» **TEXTE DE L'EXERCICE**:

Confuse et sans direction claire, la nouvelle série de Joss Whedon, The Nevers, a tout d’une déception… jusqu’à un dernier épisode réellement surprenant, qui a l’intelligence de rebattre toutes les cartes. Avec le départ annoncé de Whedon, tout est désormais possible pour la seconde saison.
Pour certaines personnes, Joss Whedon est une star de la série TV, et ce depuis le séminal Buffy contre les Vampires, qui date de la fin du siècle dernier. Et le fait qu’on ait du mal à s’émerveiller devant Angel, Firefly, Dollhouse ou ses plus récentes collaborations avec l’écurie Disney / Marvel n’y change apparemment rien… La sortie de sa nouvelle série The Nevers (qui ne se passe pas dans la Nièvre mais à Londres, évitons tout de suite les malentendus !) a excité une grosse partie de la blogosphère. Enfin, jusqu’à ce qu’on découvre que la star avait finalement quitté la série – rattrapé semble-t-il par les désormais habituelles accusations de comportement inacceptable -, qui se poursuivrait donc a priori sans lui, laissant sa « vision d’artiste » sur le carreau.
Mais The Nevers, c’est quoi, en fait ? Eh bien ça ressemble salement à une version de X-Men steam-punk située dans l’Angleterre victorienne ! À la suite d’une intervention improbable d’extra-terrestres, une certaine partie de la population anglaise a développé des « super-pouvoirs » en une sorte de mutation instantanée, ce qui inquiète beaucoup le pouvoir politique de l’époque. C’est que nos mutants sont surtout des femmes, ou des hommes « non-blancs » (c’est d’ailleurs étonnant combien il y a dans le Londres du XIXè siècle de « non-blancs », mais on est là en plein milieu des nouvelles conventions « woke » bien de notre temps). Comme dans X-Men, il y a les bons mutants (pardon, les bons « Touched ») menés par la teigneuse Amalia True (Laura Donnelly, plutôt convaincante, d’ailleurs dans la manière dont elle cogne les mâles récalcitrants…) qui prônent l’intégration, et les mauvais, conduits par la bien nommée Maladie, parce qu’évidemment dans une série anglaise qui se respecte, les révolutionnaires barbares ne peuvent qu’être français.

» **ÉNONCÉ 1**: D'après la critique de The Nevers, dans quelle ville se déroule la série ?
» **ÉNONCÉ 2**: Traduisez en anglais cette phrase de la critique de The Nevers : « Avec le départ annoncé de Whedon, tout est désormais possible pour la seconde saison. »
» **ÉNONCÉ 3**: Poursuivez la critique de The Nevers à partir de sa dernière phrase.
Les items ne sont d'aucune utilité pour ce travail.

Données recueillies

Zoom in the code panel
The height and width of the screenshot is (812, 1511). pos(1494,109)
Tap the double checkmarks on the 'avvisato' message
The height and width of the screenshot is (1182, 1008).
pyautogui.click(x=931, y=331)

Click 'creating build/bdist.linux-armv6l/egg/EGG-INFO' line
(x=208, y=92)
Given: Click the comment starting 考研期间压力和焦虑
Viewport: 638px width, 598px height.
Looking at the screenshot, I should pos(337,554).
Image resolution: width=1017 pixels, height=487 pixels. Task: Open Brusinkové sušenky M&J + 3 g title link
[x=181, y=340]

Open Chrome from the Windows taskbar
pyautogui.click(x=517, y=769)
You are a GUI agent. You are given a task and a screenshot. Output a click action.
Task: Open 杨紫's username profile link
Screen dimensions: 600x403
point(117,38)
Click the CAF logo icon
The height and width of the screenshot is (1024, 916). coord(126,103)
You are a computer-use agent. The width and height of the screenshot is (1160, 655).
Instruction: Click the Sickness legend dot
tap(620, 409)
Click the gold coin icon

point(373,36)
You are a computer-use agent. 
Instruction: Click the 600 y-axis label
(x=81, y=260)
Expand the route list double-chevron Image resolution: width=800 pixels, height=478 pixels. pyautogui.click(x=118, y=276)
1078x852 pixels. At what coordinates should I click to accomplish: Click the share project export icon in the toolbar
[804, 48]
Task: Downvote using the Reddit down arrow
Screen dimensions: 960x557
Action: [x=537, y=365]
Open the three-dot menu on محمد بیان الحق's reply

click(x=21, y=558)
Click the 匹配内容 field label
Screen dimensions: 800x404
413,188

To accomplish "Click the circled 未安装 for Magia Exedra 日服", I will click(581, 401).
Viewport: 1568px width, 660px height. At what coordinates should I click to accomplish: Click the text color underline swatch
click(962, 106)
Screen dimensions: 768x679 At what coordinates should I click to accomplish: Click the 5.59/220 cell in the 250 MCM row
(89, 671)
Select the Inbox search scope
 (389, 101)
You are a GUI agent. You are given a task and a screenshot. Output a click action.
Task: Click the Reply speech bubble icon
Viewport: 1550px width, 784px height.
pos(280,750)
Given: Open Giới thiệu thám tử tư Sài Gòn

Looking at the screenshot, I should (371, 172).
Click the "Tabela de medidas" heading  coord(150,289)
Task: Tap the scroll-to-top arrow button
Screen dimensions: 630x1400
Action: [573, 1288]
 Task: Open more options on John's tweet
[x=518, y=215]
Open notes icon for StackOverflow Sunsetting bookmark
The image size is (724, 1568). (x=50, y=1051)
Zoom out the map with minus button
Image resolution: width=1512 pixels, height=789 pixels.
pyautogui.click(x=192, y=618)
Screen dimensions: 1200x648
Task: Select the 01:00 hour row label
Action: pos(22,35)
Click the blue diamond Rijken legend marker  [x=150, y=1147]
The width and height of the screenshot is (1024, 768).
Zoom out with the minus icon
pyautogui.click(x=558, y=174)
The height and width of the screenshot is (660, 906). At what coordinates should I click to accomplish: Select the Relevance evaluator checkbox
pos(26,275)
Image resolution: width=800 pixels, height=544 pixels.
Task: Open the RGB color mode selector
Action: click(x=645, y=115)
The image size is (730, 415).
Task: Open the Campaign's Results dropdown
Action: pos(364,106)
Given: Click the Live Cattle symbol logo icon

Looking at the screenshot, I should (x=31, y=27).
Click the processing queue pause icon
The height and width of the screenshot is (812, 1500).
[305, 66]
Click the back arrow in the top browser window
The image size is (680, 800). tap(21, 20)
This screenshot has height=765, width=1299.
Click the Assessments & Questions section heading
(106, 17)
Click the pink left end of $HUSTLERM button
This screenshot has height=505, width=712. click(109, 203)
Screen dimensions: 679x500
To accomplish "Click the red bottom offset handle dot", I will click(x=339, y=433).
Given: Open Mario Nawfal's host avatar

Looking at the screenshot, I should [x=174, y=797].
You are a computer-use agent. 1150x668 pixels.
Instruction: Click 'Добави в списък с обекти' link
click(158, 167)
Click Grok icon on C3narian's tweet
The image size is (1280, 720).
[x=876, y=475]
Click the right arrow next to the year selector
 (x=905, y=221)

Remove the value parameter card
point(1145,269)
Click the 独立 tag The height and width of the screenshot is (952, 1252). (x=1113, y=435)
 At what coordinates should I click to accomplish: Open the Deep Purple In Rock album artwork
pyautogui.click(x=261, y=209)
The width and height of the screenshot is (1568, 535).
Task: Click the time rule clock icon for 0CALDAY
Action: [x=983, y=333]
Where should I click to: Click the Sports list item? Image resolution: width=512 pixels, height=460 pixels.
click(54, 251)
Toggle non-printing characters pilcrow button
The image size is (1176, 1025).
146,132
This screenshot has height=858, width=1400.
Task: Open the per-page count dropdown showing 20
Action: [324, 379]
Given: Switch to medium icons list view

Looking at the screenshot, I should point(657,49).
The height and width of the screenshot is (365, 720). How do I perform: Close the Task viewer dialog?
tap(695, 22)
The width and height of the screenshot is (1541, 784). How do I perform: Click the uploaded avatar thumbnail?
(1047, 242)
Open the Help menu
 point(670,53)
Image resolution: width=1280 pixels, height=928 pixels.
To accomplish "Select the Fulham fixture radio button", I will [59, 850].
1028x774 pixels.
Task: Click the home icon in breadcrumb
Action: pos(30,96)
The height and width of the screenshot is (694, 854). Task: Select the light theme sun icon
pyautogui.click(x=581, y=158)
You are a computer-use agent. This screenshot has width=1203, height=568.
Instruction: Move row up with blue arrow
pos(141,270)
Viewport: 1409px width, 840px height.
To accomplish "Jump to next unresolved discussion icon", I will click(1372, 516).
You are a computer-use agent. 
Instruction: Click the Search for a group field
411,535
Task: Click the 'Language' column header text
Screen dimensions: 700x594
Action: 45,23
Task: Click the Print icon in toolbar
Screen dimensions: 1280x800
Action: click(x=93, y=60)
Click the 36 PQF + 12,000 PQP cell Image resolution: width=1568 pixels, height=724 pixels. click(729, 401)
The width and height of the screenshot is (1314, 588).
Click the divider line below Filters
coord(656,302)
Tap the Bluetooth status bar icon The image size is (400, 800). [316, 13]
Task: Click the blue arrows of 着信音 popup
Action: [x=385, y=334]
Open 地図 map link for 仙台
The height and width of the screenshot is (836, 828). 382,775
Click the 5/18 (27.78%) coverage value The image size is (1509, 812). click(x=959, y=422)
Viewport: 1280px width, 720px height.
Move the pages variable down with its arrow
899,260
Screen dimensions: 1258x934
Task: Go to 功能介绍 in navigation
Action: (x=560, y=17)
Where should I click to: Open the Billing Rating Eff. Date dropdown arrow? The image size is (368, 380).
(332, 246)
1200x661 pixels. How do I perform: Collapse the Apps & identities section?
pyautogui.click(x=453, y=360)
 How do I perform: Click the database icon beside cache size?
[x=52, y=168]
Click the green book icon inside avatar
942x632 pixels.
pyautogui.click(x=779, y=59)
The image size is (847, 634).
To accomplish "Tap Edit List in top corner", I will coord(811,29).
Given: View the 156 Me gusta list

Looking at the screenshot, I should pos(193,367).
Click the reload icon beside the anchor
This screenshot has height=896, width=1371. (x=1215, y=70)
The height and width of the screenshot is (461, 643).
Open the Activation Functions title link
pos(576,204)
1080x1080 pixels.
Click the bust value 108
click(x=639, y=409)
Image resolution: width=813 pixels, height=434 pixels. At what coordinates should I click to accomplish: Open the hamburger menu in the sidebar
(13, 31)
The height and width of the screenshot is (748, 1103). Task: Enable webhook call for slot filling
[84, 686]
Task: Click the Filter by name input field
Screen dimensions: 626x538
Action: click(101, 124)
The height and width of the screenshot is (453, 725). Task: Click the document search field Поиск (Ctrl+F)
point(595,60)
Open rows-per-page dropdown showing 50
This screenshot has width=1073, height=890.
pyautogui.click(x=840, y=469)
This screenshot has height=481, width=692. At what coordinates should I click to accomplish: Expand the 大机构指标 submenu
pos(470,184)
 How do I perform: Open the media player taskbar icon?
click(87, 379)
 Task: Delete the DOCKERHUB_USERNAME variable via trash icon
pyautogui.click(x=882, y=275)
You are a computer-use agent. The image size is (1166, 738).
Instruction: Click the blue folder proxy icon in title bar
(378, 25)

» **RÉPONSE RÉDIGÉE 1**: À Londres.

» **RÉPONSE RÉDIGÉE 2**: With Whedon's announced departure, anything is now possible for the second season.

» **RÉPONSE RÉDIGÉE 3**:
Tout cela est bien joli, et pas plus bête qu’autre chose, mais le téléspectateur se trouvera rapidement perdu au milieu d’une multitudes personnages – une bonne vingtaine, au bas mot – qui se partagent l’écran sans qu’il soit vraiment possible de comprendre leurs motivations, et d’une prolifération d’intrigues qui font du sur-place comme si cette première saison n’était en fait qu’une interminable scène d’exposition, sans déboucher sur grand-chose de consistant. Les fans de Whedon peuvent bien entendu louer « l’ampleur de la vision » de leur idole, on se contentera de leur rétorquer que, Whedon ayant abandonné le bateau, ceux qui restent vont devoir ramer sec pour tirer quelque chose de ce grand capharnaüm. Quant au prétendu aspect « féministe » du propos de Whedon, si l’on doit reconnaître que le sujet pouvait sembler l’amorce d’une réflexion sur une possible société féminine, alternative à l’horreur masculine qui conduit la planète à sa perte, il nous faut également déchanter : rien ne traduit franchement ce projet en actes, et la fiction n’en fait pas grand-chose…
… Car pour sauver l’humanité, rien de mieux que le principe d’un bon vieux Deus Ex Machina, que Whedon nous sort de sa manche lors d’un dernier épisode qui, on doit l’admettre, ne manque pas de culot. Nous avons d’ailleurs vérifié plusieurs fois au démarrage de l’épisode s’il n’y avait pas erreur sur la plateforme, et si nous n’avions pas été négligemment aiguillés ailleurs… Nous n’en dirons pas plus pour ne pas gâcher le plaisir de ceux qui n’auraient pas encore été victimes du « méga-twist » inventé par les scénaristes en surchauffe. Un twist qui présente, admettons-le, le gros avantage de rebattre considérablement les cartes de la série.
Et de nous donner presque – presque, hein ? – de suivre la saison 2 de The Nevers qui, sans Whedon, pourrait même gagner en clarté, et donc en plaisir pour le téléspectateur.